> **Aim of the exercise**
Without the pictures, set down exactly the lines from the one that contains "Viewport: 499px width, 570px height." to the end of the entries, both included, and nothing besides.

> **Excerpted data**
Content starts

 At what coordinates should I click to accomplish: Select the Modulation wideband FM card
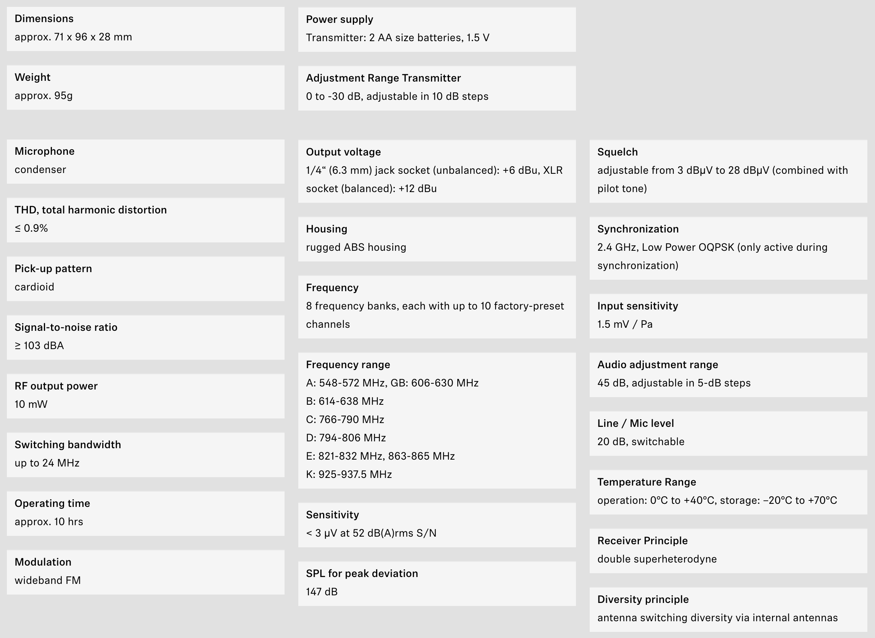click(145, 572)
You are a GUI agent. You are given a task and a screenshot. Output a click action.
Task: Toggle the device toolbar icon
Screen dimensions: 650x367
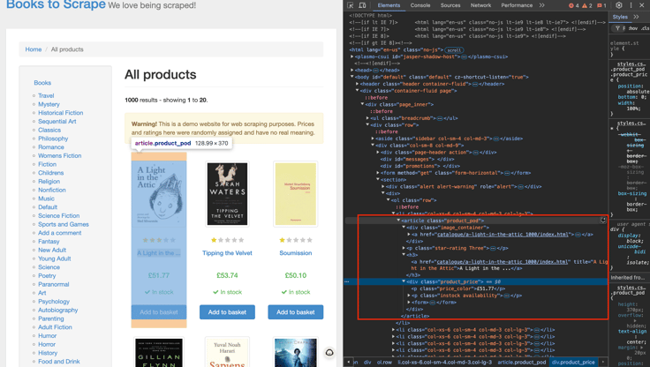362,5
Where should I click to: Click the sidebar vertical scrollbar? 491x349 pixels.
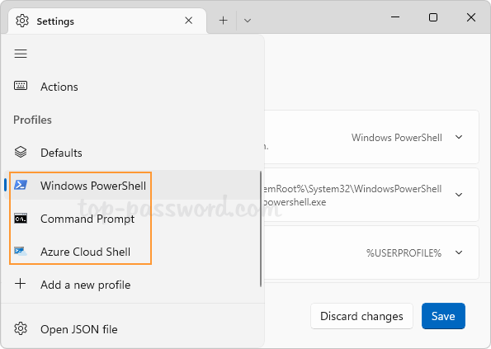tap(261, 229)
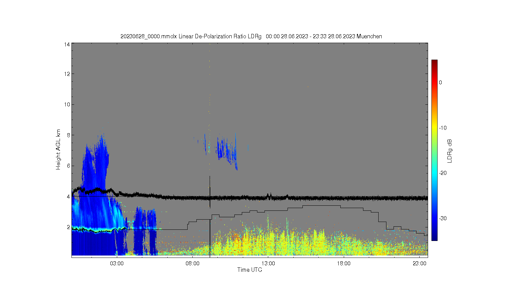The image size is (508, 305).
Task: Click the 03:00 time axis label
Action: click(117, 263)

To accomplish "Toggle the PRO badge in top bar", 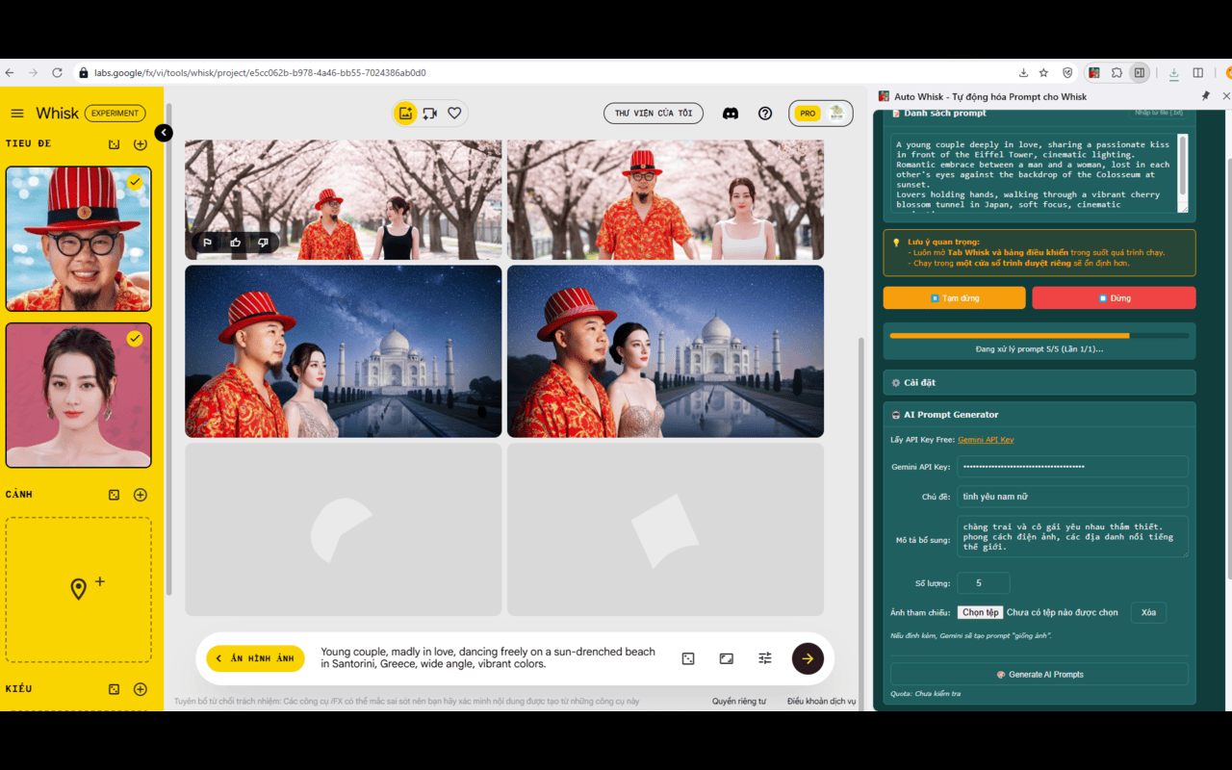I will [x=808, y=113].
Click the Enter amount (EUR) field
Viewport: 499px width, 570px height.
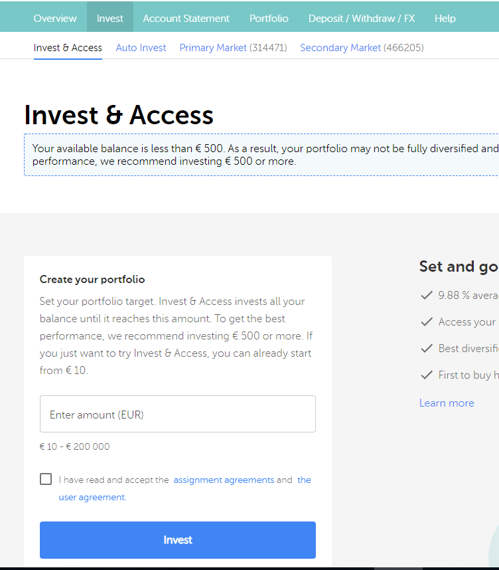click(178, 415)
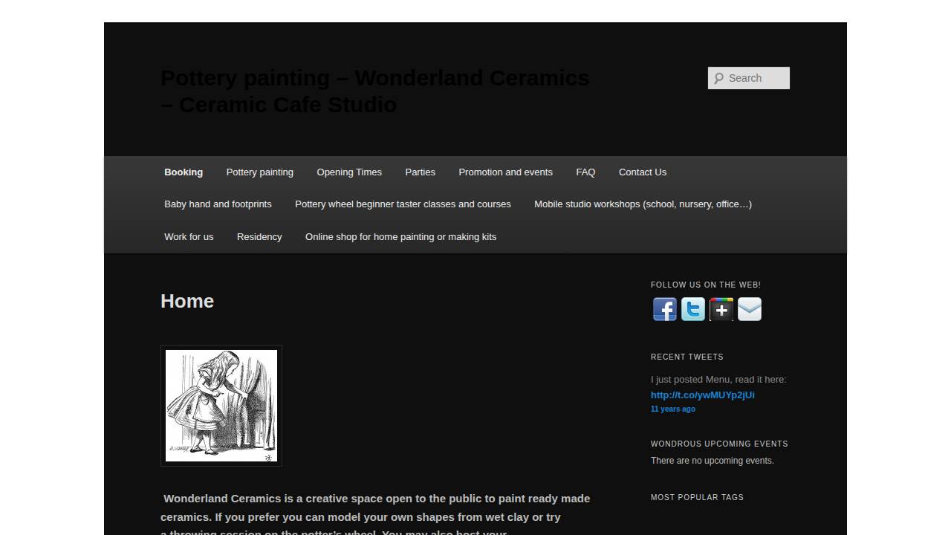Open Promotion and events page
This screenshot has height=535, width=951.
[x=505, y=172]
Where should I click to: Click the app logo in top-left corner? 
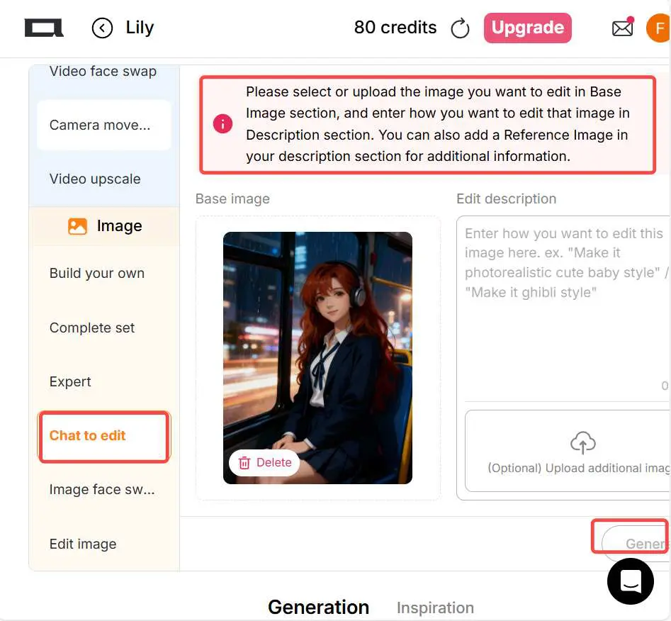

Content ends

> **Response box**
Viewport: 499px width, 570px height.
click(178, 415)
Open Promotion and events page
This screenshot has height=535, width=951.
[x=505, y=172]
Where should I click to: Click the app logo in top-left corner? 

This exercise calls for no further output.